§ REQUIRED ACTION A: In the piece on SDRs for Africa, what initial funding target did the COVAX mechanism start with?
§ REQUIRED ACTION B: Reproduce the part of the piece on SDRs for Africa between "Most proponents of" and "a case-by-case basis.", inclusive.

§ EXCERPT:
•••••
Even before the pandemic, African countries needed external support to close a $68-108 billion annual infrastructure investment gap, and to provide basic needs such as electricity. In the post-pandemic period, African governments will need to invest even more in expanded digital access, climate resilience, and green growth. Given these needs, a standard SDR allocation will not be nearly enough to alleviate Africa’s current plight.
Most proponents of a new SDR allocation recognize these limitations, but their solution is to redistribute SDRs after the fact. One popular suggestion calls for rich countries to “donate” their allocations back to the IMF, which could then lend to qualifying poorer countries on a case-by-case basis.
But it is not clear that this would ensure optimal redistribution, which is what really matters. The failure to ensure equitable global access to COVID-19 vaccines illustrates the deficiencies of raising money first and worrying about distribution later. The COVID-19 Vaccine Global Access (COVAX) mechanism was created in April 2020 with an initial funding target of $2 billion, which has now been met. Yet while 47 African countries are eligible for COVAX support, 25 still have not been able to secure any vaccine orders. Moreover, COVAX has so far provided for just 14% of all African vaccine orders, the same percentage that has been procured through an African Union mechanism created in January this year.
Clearly, distribution cannot be a secondary issue. But maldistribution is not the only risk associated with a standard SDR allocation. Some policymakers see an opportunity to condition reallocated SDRs on developing countries’ introduction of otherwise unpalatable domestic economic reforms such as tax cuts or privatization. The problem with this approach should be well known by now. The IMF and the World Bank attached such strings to economic rescue packages (“structural adjustment programs”) throughout the 1980s and 1990s, and the vast majority of recipient countries ended up in even deeper poverty.
Ever since SDRs were created in 1969, there have been proposals to allocate them disproportionately to poorer countries as a form of development finance. It is now time to pursue this idea in earnest. To ensure that any new issue of SDRs is truly in the developing world’s interests, it should be accompanied by a transparent redistribution plan up front.
There are many ideas for how this could work. Our own proposal is that all countries agree now to redirect at least 25% of their new SDRs – the equivalent of $125 billion for a $500 billion allocation – to a new special purpose vehicle through which developing countries make disbursements to each other based on need, and if necessary, with the IMF or World Bank serving as trustee (as is done with the Green Climate Fund). This would ensure that larger sums go to poorer countries, and that the richest countries make the largest relative contributions. Equally important, it would limit the degree to which paternalistic conditions could be imposed.
Whatever happens, Africans like us must shape the agenda to safeguard our own long-term interests. Africa commands more than 50 votes in UN institutions, and 17% of the world’s population. That should count for something.
Hannah Wanjie Ryder, a former diplomat, is CEO of Development Reimagined and Senior Associate at the Center for Strategic International Studies Africa Program. Gyude Moore, a former minister of public works in Liberia, is a senior policy fellow at the Center for Global Development.
•••••
§ PROVIDED MATERIAL:
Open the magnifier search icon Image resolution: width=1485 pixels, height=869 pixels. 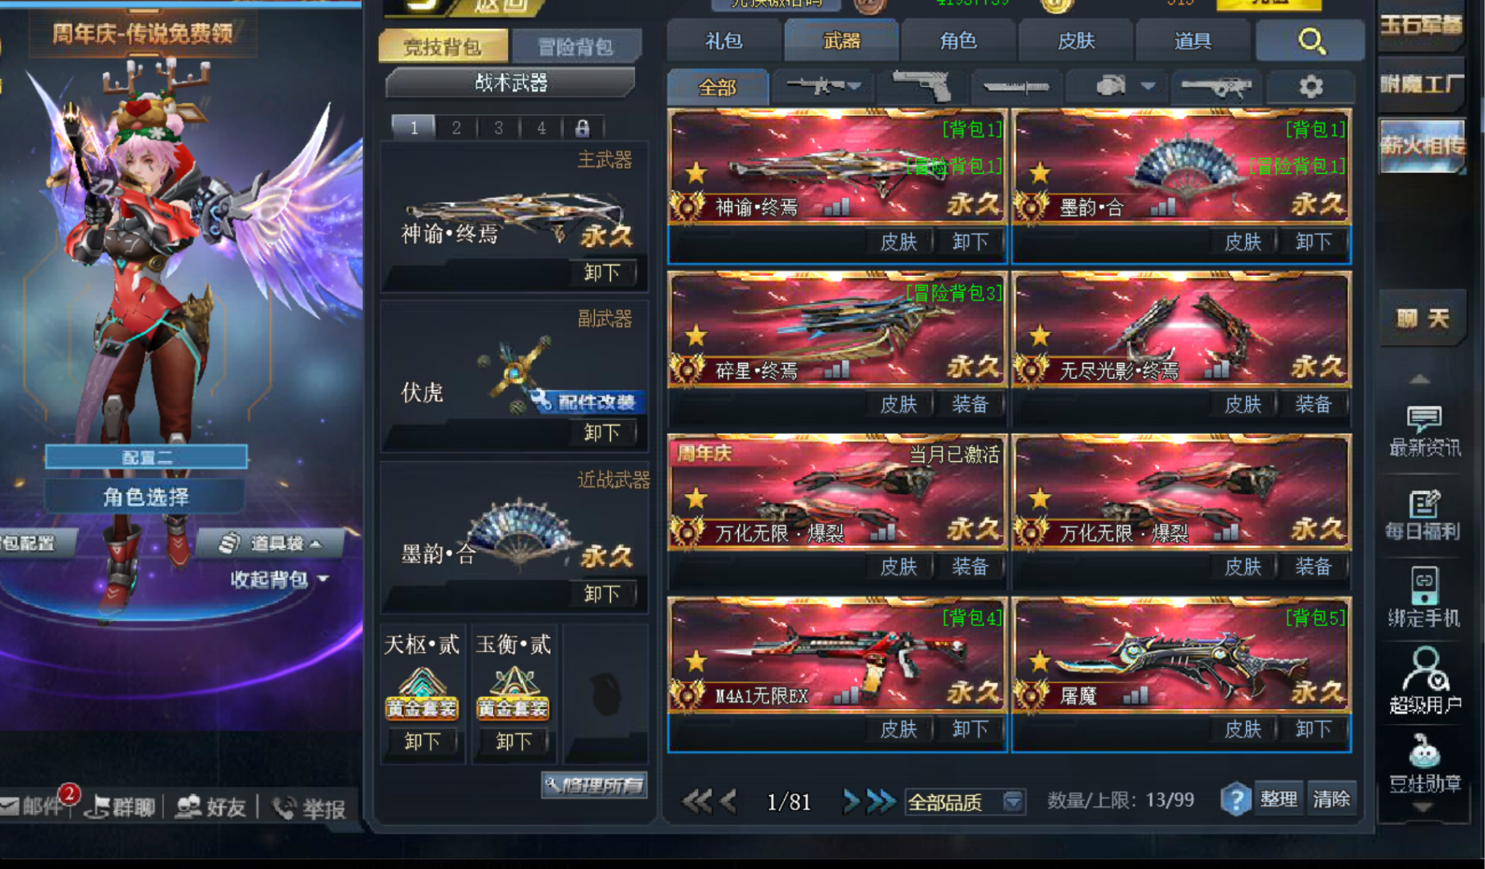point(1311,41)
•••••
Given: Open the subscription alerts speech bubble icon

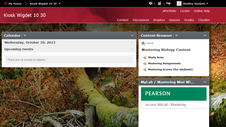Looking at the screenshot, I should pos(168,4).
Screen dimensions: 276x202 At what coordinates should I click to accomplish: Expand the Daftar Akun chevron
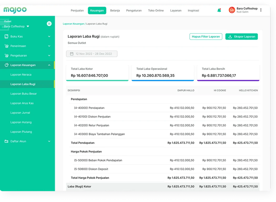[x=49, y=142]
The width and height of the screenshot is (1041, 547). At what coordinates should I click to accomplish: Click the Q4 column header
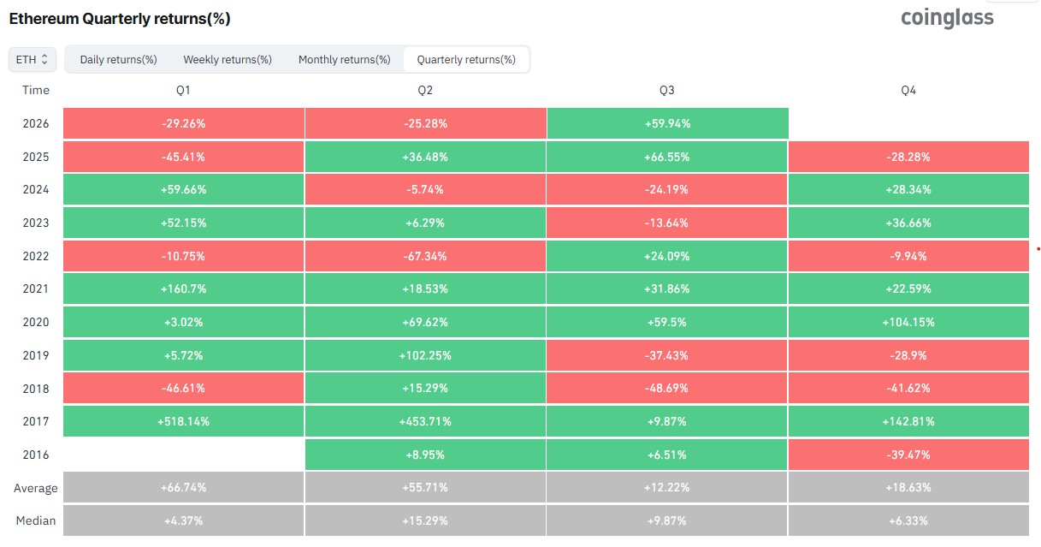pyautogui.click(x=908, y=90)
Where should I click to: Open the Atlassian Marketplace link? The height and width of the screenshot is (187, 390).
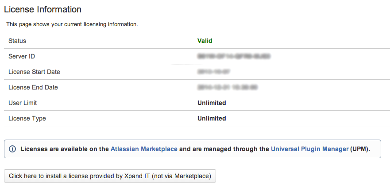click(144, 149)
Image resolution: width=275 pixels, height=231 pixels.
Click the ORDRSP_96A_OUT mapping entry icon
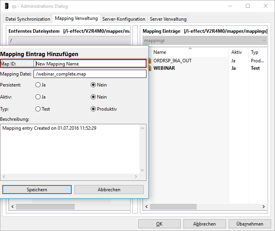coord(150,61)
•••••
§ TASK SOLUTION A: $2 billion

§ TASK SOLUTION B:
Most proponents of a new SDR allocation recognize these limitations, but their solution is to redistribute SDRs after the fact. One popular suggestion calls for rich countries to “donate” their allocations back to the IMF, which could then lend to qualifying poorer countries on a case-by-case basis.